Things I’ve Learned:

  • Consistency is key. I can easily lose the fitness level I’ve built within 2 to 3 weeks. In spite of travel and other commitments, it’s worth it to get my butt back out there a.s.a.p.
  • Cycling fitness is cumulative; each Spring, I look at my stats and see slightly more speed and strength.
  • Roads are more interesting than the bike trail. Frankly, they now seem a lot safer to me, too.
  • There will always be unexplainable peaks and valleys in my fitness level; the key is to keep riding each week until I have a “magic ride” again. That ALWAYS reignites my passion.
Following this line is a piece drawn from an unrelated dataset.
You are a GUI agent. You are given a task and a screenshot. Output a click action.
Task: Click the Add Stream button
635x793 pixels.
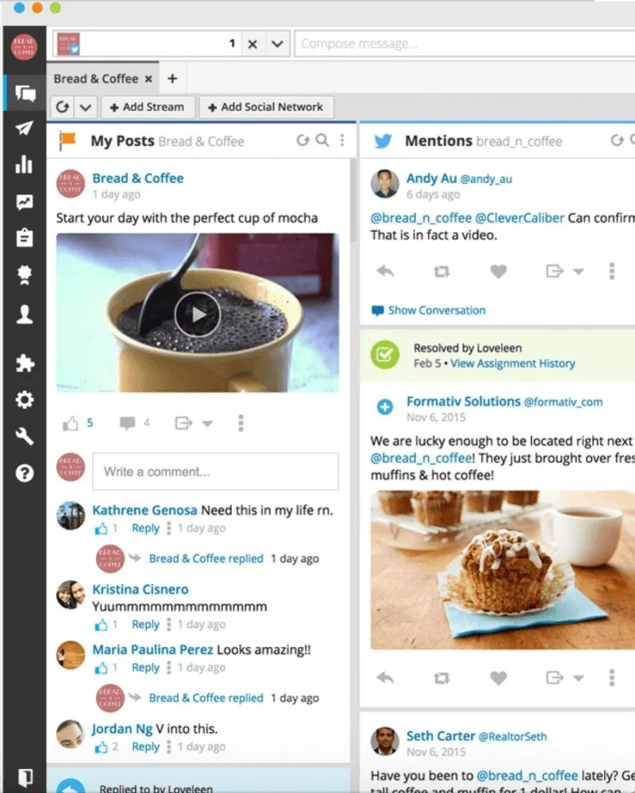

  • Come to every ride prepared to be dropped (know the route, have a spare tire, nutrition and water, etc.). If I do get dropped, I no longer let it frustrate me. It actually fuels my commitment to get in some extra rides in the weeks to come.
  • “Mark” someone in the group who is better than you, but who is within your reach in terms of performance. Work hard to keep up with them. Eventually, you will. (Of course, there are many who used me as a target and have surpassed me. To them, I extend my sincere congratulations. I’m happy to be a part of their success.)